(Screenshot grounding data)
_ _ _ _ _ _ _
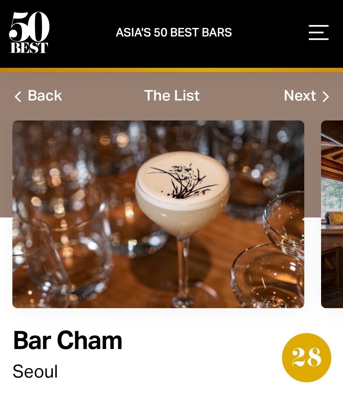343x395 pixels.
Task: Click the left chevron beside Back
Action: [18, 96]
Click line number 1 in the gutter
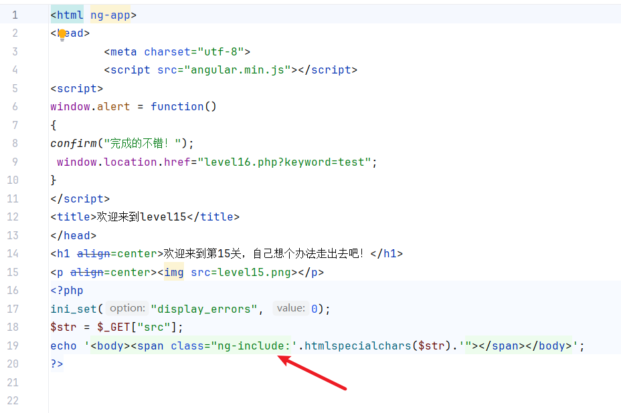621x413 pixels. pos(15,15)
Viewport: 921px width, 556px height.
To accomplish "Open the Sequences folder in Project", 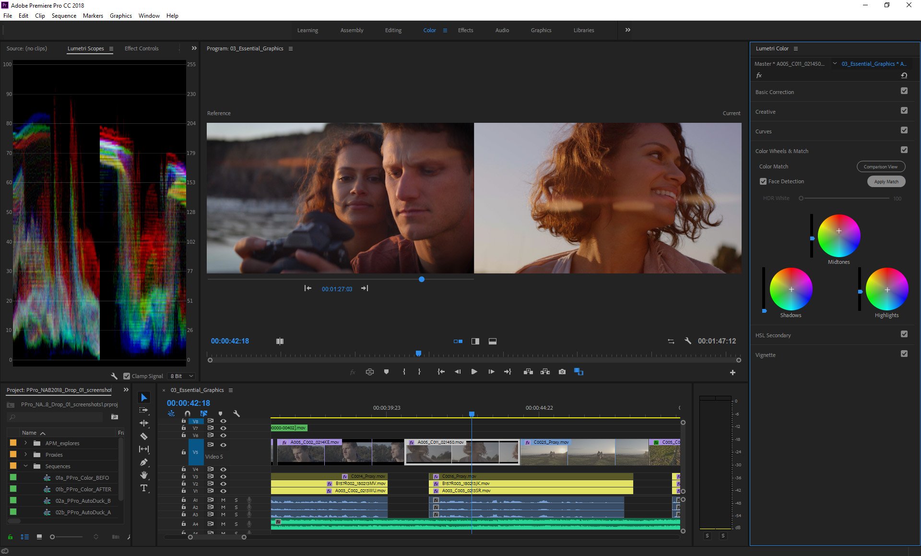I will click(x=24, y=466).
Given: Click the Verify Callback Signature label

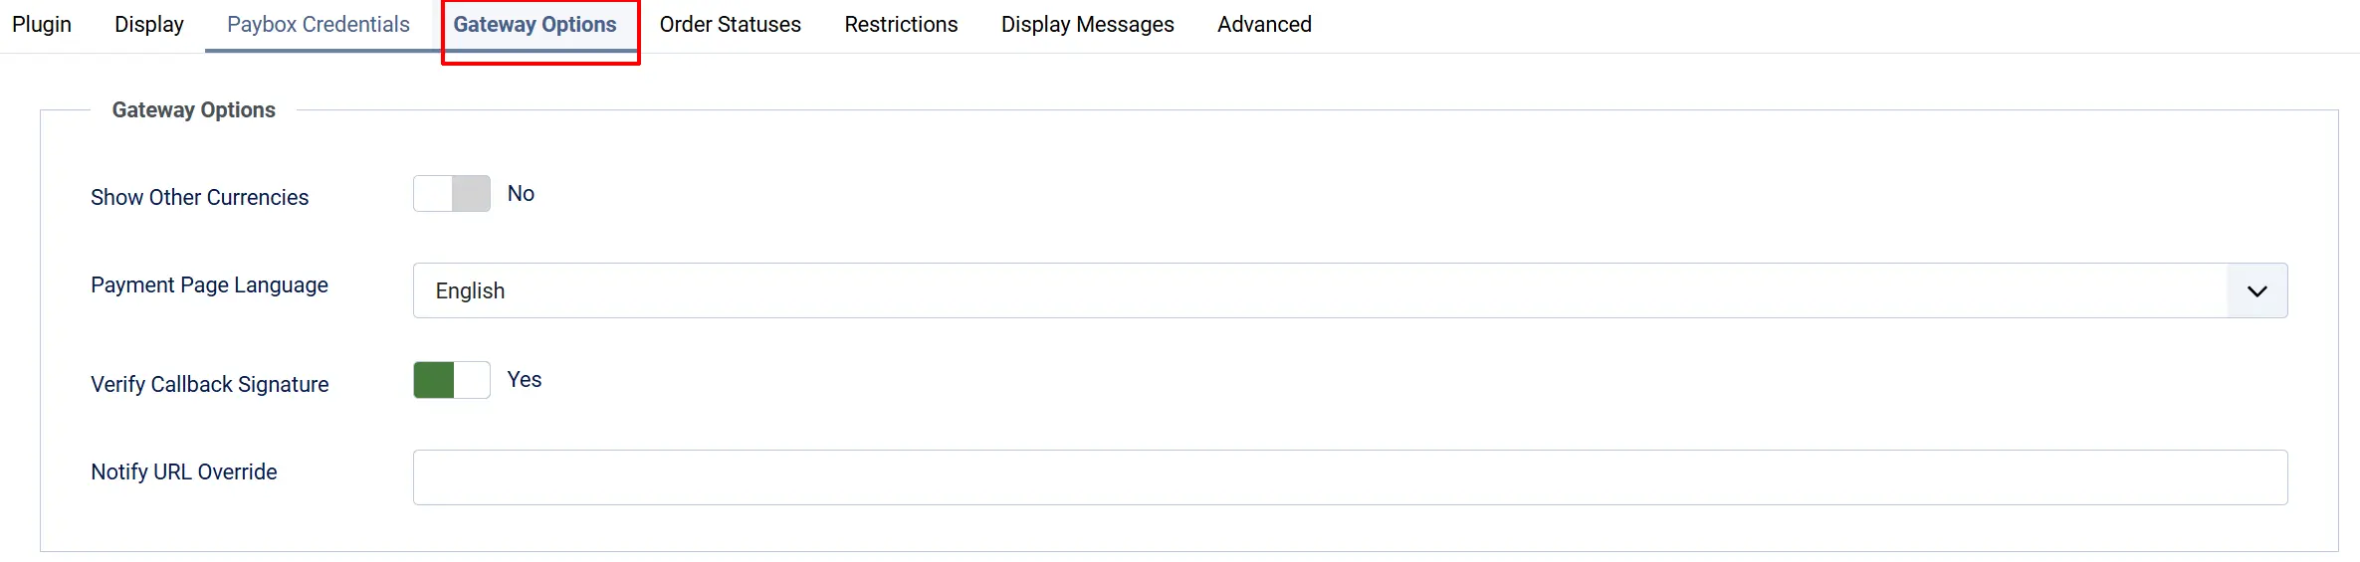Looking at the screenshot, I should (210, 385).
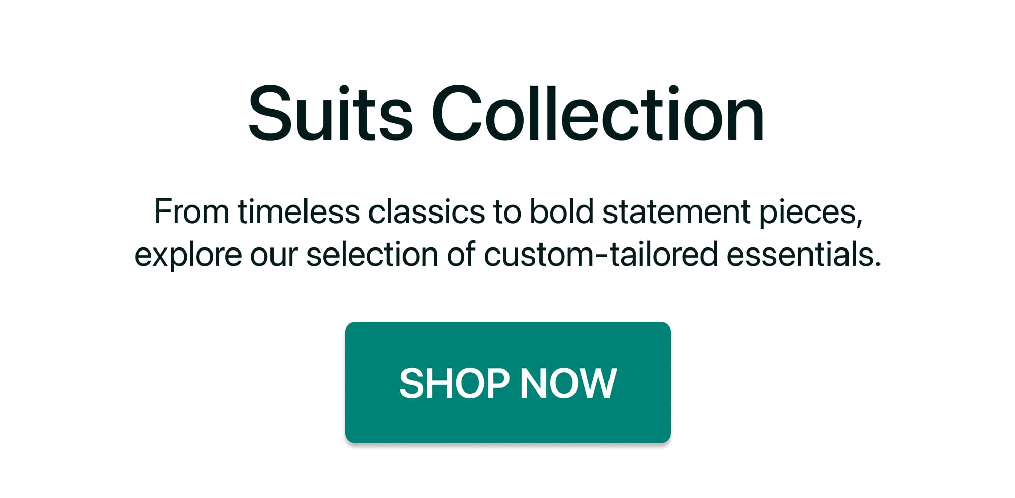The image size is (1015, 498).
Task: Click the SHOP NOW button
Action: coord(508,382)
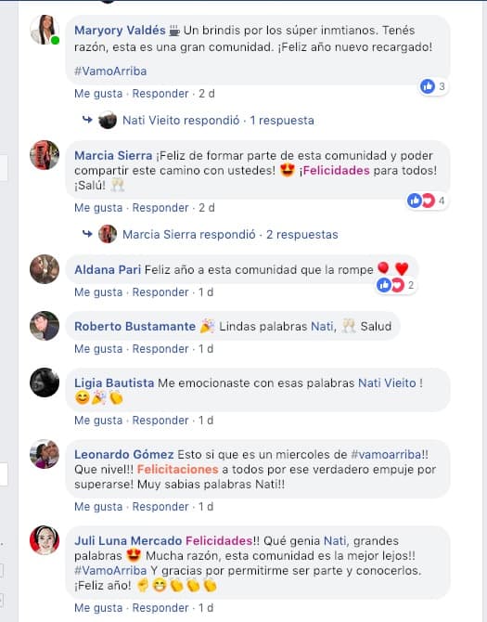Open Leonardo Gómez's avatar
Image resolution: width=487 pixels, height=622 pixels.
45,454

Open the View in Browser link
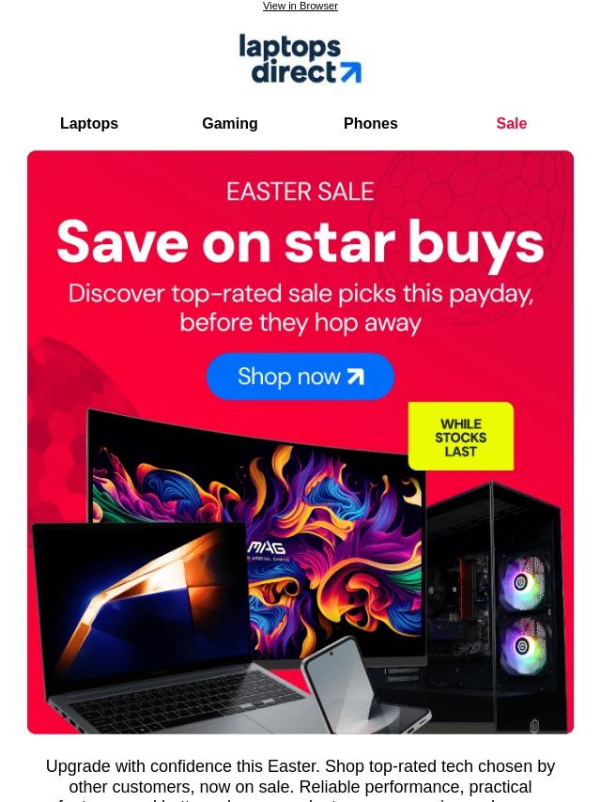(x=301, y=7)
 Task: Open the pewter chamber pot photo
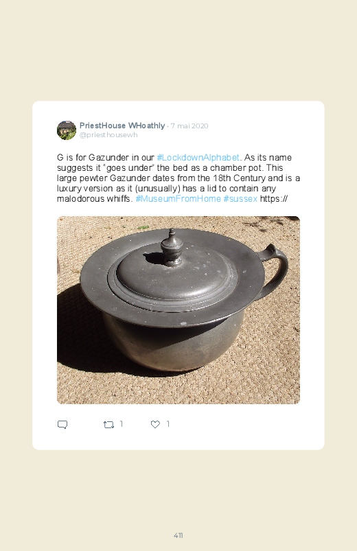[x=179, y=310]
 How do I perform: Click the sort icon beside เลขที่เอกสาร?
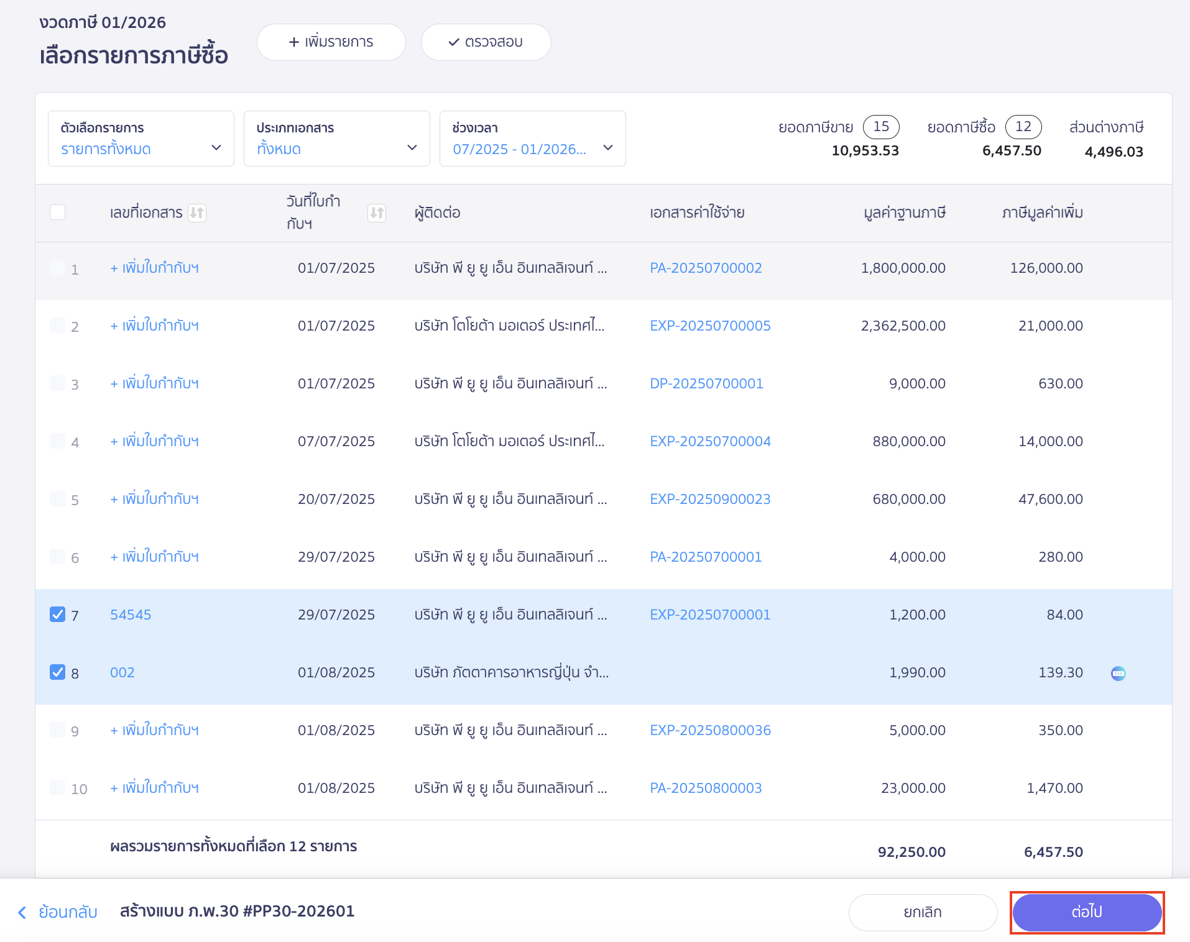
_ _ _ _ _ _ _
- **EXERCISE INSTRUCTIONS**
Please retype, exactly and only, the lines from the one holding "Open the View in Browser link" to the end of the entries, both ends included, without any pictures.

- **RESULT BELOW**
Open the View in Browser link
(x=301, y=7)
 Task: Open the pewter chamber pot photo
[x=179, y=310]
 How do I perform: Click the sort icon beside เลขที่เอกสาร?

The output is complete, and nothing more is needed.